As mortgage rates sank in March, the low rate environment gave the slow housing market a second wind. Thousands of buyers priced out by sky-high prices (record median home prices rose 8.0% YoY to $355,900) found a way to enter the market by leaning on financing, and those on the edge of qualifying were suddenly and automatically back in.
The market is still years away from reaching an adequate supply of homes to meet today’s demand from buyers. Despite improvements to new construction and short waves of sellers, next year will fail to bring a solution to the inventory shortage. In 2020, the expected inventory shortage will struggle to grow and could instead reach a historically low level. The yearly declines are likely to be moderate and range between 1-to-5 percent for most of the year. A steady flow of demand, and robust-yet-declining seller sentiment will combine to ensure there is no surplus adequately-priced inventory.
Speaking with Realtors
If you speak with most realtors, you will hear stories of low inventory, rising prices, and multiple bids on houses for sale, most over the asking prices.
Realtor.Com tells us that, “Overall buyer demand will remain very robust, particularly at the entry level. The country’s largest population group (those born in 1990) will turn 30 in 2020, accounting for 4.8 million millennials hitting peak home-buying age. As a group, Millennials (those born 1981-1997) will take more than half of all mortgages next year. For the first time, Millennials’ share of mortgage originations will surpass 50 percent in the spring, outnumbering Gen X and Baby Boomers combined. The last generation to take more than half of all purchase originations was Gen X in 2013, just six years ago.
The Biden Fix
Now our new President Biden has a fix. He has a proposal before Congress of a $15,000 first-time homebuyer tax credit. If passed, the funds could be accessed immediately by the buyer at the closing table. Biden’s tax credit is more of a possibility now that both Senate races in Georgia went to Democrats.

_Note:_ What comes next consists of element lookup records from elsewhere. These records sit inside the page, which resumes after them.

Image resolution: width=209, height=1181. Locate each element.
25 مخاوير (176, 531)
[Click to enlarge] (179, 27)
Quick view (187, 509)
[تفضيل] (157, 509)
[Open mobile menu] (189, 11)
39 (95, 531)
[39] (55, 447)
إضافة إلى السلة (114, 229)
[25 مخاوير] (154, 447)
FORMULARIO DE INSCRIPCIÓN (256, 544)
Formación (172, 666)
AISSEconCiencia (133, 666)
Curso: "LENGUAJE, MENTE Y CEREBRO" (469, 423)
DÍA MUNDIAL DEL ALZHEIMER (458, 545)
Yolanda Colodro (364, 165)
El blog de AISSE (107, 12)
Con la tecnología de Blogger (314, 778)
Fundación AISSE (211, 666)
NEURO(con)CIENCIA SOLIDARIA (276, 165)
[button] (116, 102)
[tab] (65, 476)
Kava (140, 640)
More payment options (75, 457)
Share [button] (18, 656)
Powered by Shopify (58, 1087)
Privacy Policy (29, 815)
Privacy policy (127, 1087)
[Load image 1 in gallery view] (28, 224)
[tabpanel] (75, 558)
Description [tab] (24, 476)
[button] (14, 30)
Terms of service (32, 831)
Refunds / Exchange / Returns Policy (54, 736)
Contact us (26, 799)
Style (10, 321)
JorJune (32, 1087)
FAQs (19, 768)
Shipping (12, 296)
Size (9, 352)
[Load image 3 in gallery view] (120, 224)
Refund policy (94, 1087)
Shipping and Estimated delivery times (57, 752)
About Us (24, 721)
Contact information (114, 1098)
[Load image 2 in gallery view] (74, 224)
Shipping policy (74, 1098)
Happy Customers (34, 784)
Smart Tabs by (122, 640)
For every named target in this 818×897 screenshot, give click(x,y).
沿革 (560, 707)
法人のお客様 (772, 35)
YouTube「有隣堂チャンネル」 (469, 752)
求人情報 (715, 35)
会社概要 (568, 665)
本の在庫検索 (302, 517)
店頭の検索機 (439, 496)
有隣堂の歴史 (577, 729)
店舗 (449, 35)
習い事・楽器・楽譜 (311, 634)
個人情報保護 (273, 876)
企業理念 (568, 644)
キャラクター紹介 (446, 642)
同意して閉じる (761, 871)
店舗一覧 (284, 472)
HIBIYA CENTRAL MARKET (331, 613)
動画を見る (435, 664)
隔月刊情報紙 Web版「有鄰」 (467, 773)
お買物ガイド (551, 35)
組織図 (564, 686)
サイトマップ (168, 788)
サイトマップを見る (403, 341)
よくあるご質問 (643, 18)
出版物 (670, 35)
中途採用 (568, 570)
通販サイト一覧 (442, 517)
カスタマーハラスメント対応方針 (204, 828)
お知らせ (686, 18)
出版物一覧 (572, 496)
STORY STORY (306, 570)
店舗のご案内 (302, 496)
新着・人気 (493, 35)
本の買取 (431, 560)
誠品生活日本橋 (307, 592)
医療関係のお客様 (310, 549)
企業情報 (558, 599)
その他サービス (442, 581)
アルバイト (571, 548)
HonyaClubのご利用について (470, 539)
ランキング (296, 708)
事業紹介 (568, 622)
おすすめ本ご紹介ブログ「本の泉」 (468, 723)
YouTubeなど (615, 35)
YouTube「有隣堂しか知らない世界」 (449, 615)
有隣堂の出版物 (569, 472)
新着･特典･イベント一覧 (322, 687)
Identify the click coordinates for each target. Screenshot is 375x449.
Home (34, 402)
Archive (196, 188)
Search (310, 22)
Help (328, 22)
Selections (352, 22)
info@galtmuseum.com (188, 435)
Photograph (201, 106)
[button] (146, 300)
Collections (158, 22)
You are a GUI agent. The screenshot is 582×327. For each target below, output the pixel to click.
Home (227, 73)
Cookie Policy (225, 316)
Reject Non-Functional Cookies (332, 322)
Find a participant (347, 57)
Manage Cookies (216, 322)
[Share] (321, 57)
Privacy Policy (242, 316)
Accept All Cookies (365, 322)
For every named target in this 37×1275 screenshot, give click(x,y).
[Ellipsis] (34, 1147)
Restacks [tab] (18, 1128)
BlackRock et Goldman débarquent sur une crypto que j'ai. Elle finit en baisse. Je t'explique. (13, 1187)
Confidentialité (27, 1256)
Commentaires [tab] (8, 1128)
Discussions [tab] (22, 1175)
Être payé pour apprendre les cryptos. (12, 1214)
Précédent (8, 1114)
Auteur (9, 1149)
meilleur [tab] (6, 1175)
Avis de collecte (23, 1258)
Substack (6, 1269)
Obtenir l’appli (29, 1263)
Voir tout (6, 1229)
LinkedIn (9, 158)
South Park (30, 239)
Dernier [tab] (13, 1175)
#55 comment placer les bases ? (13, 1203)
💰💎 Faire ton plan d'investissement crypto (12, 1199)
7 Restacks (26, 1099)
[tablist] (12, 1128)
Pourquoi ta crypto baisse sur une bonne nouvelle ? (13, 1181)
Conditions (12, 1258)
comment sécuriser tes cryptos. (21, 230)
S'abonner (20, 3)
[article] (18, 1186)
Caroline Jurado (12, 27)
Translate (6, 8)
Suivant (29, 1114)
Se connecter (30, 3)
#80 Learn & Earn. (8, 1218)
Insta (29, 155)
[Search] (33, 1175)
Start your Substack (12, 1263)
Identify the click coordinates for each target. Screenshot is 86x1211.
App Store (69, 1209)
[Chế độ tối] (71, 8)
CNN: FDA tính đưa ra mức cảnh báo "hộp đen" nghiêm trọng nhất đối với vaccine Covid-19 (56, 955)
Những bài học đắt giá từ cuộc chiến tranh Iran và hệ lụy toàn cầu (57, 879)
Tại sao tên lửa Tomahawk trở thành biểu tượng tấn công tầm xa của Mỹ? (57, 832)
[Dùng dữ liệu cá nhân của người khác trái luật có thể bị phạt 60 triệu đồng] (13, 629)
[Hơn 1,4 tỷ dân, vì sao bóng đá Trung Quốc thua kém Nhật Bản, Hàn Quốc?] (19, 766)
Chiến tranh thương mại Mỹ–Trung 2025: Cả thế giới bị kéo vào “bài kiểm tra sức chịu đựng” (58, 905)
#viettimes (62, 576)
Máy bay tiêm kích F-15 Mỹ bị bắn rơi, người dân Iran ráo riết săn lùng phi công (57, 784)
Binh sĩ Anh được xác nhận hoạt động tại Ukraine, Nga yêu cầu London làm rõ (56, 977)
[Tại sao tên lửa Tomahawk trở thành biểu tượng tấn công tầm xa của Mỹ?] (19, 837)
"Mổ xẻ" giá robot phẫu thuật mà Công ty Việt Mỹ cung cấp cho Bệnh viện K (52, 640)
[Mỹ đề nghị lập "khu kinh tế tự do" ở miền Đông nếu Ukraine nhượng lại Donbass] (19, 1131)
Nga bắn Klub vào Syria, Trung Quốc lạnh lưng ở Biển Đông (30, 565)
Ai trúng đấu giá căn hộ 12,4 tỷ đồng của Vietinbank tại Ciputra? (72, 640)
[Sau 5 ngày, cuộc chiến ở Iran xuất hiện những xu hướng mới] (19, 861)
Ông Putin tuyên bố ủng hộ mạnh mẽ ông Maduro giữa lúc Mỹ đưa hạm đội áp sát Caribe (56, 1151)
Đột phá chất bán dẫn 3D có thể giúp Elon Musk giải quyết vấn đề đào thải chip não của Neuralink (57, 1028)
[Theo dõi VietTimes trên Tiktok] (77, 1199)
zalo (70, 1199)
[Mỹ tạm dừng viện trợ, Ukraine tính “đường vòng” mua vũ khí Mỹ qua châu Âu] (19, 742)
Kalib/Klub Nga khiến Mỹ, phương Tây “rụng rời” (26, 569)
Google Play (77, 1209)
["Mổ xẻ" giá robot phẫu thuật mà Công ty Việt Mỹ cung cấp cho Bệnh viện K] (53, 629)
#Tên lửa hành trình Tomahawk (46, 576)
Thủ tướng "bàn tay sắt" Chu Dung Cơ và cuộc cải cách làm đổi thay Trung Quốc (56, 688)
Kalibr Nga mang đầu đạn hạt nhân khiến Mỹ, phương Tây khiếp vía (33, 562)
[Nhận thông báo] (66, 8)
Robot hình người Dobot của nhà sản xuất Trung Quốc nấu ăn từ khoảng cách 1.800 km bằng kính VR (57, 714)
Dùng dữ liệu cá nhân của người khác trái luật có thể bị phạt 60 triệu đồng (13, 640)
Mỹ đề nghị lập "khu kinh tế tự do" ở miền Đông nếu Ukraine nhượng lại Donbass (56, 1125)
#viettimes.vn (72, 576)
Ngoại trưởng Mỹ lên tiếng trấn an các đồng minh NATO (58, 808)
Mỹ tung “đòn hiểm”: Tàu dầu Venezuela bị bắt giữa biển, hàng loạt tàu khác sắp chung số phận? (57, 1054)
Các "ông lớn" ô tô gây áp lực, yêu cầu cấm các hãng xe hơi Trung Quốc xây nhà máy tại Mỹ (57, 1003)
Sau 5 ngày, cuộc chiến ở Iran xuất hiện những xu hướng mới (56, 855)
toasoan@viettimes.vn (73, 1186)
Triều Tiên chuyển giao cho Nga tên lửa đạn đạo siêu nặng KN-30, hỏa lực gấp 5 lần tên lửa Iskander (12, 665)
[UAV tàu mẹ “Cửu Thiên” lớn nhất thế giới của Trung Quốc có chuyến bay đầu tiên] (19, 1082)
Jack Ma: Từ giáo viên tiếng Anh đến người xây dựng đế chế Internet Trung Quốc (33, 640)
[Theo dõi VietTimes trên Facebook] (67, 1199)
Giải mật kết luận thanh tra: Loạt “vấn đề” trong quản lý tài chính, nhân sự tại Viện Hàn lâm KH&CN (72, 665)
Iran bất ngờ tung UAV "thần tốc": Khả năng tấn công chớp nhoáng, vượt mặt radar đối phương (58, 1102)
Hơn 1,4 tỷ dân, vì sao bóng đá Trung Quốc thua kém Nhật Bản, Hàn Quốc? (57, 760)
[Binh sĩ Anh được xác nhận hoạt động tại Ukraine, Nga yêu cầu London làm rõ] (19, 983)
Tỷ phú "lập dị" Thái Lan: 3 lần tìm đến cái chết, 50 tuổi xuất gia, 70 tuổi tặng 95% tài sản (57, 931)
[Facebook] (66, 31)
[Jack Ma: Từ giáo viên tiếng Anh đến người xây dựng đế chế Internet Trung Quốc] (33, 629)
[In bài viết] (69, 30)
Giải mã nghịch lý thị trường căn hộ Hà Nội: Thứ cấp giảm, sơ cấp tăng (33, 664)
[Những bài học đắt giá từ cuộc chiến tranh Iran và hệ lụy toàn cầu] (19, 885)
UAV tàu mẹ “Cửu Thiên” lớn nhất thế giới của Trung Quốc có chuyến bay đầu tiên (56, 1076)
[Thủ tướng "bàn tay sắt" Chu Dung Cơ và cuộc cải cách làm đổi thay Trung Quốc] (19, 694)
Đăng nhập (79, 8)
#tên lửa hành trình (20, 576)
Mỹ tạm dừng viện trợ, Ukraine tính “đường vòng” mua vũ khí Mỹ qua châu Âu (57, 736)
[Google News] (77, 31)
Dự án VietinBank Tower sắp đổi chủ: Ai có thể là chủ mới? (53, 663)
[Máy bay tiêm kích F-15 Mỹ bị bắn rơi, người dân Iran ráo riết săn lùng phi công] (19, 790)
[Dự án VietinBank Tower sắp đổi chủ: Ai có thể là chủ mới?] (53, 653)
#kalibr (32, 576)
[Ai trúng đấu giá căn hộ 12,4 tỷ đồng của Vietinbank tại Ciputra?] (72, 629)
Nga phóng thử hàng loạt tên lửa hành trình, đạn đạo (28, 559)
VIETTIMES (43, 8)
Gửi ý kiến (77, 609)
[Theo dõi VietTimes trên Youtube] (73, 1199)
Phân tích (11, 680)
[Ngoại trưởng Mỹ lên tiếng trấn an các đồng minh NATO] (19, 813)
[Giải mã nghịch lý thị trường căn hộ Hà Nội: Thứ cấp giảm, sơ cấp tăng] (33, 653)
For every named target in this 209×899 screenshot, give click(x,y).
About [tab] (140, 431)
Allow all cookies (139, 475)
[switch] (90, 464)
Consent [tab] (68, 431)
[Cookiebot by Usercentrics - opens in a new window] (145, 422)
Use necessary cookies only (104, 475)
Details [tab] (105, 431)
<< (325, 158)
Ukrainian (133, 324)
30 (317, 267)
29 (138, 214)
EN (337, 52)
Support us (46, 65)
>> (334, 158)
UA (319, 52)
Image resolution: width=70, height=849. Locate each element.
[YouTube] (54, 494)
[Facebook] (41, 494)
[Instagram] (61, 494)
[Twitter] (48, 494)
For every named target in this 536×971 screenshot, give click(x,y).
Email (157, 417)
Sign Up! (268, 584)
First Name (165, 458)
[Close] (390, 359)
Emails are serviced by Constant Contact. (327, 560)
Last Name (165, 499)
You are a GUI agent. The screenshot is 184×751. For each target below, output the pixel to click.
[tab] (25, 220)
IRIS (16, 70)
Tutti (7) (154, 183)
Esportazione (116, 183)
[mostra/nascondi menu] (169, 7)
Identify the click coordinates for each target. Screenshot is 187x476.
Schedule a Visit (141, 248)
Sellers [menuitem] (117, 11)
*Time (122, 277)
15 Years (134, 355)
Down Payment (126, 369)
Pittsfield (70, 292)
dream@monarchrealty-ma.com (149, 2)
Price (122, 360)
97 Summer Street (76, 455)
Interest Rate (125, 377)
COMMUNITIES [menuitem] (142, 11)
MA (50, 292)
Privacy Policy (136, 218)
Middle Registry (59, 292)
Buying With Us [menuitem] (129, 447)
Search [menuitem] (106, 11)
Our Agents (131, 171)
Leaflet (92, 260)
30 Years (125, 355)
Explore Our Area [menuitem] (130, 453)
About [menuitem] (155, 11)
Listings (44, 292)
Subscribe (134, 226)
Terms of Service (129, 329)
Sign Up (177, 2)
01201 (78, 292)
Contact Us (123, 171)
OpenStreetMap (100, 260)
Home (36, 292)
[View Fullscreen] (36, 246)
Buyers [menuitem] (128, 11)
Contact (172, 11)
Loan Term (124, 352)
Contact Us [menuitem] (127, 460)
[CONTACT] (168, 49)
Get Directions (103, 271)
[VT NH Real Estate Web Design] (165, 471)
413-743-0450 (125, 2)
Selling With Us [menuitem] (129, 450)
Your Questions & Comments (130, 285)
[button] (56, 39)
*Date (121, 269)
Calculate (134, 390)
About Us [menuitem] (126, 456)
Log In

The challenge with the tax credit right now is that demand is already robust with mortgage rates so low, and most evidence is showing that high earners have increased savings during the pandemic.”
I would prefer to see a tax credit go to home builders to increase affordable housing inventory to satisfy the demand, rather than increase demand for existing housing stock.
If you are a renter looking forward to owning a house someday, it may get more challenging for you. More demand means less inventory and higher prices.